The Payment Card Industry Data Security Standard (PCI DSS) is a written standard that produces major card brands and is maintained by the Payment Card Industry Security Standards Council (PCI SSC).
For every e-commerce merchant who accepts credit or debit card payments on their website, PCI DSS compliance is mandatory. All information entered by customers is sensitive data, so it must be well-protected.
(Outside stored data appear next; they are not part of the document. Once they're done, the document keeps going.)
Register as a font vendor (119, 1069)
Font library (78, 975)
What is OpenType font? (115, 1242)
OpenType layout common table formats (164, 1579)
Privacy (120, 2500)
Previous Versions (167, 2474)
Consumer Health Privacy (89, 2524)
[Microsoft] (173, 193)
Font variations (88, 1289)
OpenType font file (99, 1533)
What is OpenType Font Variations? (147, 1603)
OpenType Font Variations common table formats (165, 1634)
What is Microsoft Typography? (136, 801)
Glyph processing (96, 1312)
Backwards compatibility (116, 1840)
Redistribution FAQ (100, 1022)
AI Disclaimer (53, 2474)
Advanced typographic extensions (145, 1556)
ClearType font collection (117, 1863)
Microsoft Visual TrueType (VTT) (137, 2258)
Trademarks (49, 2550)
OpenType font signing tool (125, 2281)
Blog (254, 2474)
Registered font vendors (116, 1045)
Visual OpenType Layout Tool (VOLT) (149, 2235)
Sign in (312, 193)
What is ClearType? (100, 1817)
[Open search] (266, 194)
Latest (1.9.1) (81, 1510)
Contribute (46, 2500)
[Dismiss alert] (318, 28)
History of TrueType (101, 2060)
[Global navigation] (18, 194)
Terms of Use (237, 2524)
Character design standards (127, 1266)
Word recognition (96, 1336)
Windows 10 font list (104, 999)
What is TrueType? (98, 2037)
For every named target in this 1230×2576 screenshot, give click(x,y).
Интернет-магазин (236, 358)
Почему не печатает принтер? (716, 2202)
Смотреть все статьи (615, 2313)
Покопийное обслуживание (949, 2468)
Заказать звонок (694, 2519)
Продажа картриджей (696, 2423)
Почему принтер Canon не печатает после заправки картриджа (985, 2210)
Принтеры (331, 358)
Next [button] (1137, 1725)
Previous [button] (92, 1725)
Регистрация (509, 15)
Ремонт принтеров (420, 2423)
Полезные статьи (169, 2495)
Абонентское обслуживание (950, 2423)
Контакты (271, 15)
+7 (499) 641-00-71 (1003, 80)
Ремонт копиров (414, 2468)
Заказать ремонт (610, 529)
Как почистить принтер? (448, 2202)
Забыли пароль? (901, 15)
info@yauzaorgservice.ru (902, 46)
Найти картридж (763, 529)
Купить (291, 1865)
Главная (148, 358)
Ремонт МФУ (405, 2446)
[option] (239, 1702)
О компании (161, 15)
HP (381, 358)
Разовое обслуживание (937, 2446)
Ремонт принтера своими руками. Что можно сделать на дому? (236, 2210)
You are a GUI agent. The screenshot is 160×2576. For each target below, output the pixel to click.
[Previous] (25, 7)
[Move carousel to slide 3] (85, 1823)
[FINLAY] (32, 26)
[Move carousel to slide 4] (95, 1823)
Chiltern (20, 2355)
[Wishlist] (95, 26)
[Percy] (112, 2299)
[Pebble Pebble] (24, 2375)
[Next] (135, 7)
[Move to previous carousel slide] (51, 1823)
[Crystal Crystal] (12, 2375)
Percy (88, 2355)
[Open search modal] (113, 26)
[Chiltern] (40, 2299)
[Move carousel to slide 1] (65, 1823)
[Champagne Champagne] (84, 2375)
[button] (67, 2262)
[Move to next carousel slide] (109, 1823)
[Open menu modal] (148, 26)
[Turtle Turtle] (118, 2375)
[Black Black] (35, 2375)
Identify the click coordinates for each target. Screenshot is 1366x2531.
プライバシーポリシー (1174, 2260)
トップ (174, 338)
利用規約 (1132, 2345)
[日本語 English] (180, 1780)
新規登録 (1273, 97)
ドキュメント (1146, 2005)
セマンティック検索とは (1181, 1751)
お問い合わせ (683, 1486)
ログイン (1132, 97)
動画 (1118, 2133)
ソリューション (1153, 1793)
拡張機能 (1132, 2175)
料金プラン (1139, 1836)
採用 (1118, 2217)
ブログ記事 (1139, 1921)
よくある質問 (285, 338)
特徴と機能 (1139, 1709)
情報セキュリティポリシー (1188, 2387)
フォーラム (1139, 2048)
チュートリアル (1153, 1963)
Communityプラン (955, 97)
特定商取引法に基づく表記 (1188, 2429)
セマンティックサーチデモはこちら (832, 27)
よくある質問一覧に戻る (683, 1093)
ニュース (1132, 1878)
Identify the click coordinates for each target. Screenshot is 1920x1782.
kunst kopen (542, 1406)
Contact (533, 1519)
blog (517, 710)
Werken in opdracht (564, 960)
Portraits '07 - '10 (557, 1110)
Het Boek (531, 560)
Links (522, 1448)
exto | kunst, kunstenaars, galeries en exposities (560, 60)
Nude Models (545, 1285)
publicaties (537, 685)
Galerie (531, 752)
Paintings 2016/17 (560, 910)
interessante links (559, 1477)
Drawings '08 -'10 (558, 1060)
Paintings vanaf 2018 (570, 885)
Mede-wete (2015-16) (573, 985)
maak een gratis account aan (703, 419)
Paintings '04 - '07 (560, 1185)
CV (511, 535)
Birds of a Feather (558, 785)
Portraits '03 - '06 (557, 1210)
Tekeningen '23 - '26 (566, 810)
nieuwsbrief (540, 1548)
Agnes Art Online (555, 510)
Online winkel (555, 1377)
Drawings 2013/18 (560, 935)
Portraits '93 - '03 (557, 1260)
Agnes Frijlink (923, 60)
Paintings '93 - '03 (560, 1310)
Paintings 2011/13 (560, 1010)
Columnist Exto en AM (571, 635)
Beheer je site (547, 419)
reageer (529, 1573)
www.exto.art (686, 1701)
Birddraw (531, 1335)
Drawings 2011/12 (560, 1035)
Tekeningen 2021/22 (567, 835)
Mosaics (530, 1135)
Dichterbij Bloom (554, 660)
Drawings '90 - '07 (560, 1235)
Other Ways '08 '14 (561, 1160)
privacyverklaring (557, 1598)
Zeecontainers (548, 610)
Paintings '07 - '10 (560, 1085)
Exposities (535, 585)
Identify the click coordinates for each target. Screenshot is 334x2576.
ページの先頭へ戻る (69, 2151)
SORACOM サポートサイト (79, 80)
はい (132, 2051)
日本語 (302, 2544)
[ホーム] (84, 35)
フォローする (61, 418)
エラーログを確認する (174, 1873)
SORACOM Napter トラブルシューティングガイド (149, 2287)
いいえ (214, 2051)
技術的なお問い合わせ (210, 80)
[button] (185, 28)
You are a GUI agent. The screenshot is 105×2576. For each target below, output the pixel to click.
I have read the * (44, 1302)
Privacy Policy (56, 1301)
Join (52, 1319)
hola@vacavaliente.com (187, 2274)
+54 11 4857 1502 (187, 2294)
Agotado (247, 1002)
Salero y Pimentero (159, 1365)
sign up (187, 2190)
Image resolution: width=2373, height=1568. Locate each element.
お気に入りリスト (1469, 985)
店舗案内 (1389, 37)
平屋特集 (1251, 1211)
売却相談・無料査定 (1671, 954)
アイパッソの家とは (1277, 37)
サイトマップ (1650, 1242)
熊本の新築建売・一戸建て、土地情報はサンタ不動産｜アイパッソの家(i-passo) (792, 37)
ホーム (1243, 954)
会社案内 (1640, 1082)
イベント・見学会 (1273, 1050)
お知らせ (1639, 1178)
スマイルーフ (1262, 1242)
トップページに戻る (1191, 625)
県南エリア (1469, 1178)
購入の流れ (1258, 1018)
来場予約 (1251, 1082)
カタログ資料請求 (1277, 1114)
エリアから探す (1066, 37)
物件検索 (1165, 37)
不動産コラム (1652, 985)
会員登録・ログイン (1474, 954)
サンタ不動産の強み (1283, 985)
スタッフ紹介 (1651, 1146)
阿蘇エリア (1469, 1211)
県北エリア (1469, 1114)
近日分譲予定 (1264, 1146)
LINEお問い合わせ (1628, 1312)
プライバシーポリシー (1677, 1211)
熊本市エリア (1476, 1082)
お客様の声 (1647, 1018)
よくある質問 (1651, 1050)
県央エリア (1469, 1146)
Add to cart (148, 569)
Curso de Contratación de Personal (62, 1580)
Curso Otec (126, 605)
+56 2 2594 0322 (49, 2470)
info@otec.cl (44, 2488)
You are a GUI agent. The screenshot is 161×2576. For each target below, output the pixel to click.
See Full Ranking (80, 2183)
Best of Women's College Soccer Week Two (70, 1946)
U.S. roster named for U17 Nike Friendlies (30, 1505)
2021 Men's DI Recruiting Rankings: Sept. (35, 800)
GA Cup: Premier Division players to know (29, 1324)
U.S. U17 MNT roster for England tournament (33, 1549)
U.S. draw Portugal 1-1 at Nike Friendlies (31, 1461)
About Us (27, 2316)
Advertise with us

“While PCI is not a DSS compliance law, that doesn’t mean it’s not a big deal to go beyond compliance,” said Square, a mobile payment vendor. “In fact, the 2015 Verizon data breach report found that nearly 1,000,000 data breaches have occurred this year [2012] so it’s more important than ever to keep your payment processing life cycle secure.”
And importantly, PCI DSS consent is also required for sites that outsource their card processing to third parties (such as PayPal, Stripe, Square, etc.). Not only can e-commerce websites touch cards in the online process, but there are also many other ways that merchants can be deceitful. Let’s take a look at a few things here.
PCI DSS compliance applies to any organization, regardless of size or quantity, regardless of any merchant receipt, transmission or store data, all merchants will drop to one of four merchant levels within 12 months based on the number of visa transactions. The amount of transactions is based on the total number of visa transactions (including credit, debit and prepaid) from Merchant Doing Business (‘DBA’). In both cases the merchant corporation has multiple DBAs, the total amount of transactions stored, processed or transmitted by the corporate entity should be considered to determine the level of validity of the visa holders. If the data is not aggregated, such as corporate entities do not store, process, or transmit cardholder data on behalf of multiple DBAs, recipients will continue to consider the number of individual DBA transactions to determine the level of validity.
Consent level
Merchant levels as determined by the visa
Level 1. Any merchant – regardless of acceptance channel – processes 6M visa transactions every year. Any merchant visa determines at its own discretion that the requirements of the Level 1 merchant must be met in order to minimize the risks of the visa system.
Level 2. Any merchant – regardless of the acceptance channel – is processing 1M to 6M Visa transactions every year.
Level 3. Any merchant processes 20,000 to 1M Visa e-commerce transactions per year.
Level 4. Any merchant processes 20,000 visa e-commerce transactions per year and regardless of the accepted acceptance channel – other merchants process visa transactions up to 1M per year.
It is estimated that more than 76% of all global e-commerce merchants who fall into Level 4 reporting do not meet their mandatory requirements. It seems to be more of a lack of knowledge than a problem that can be avoided.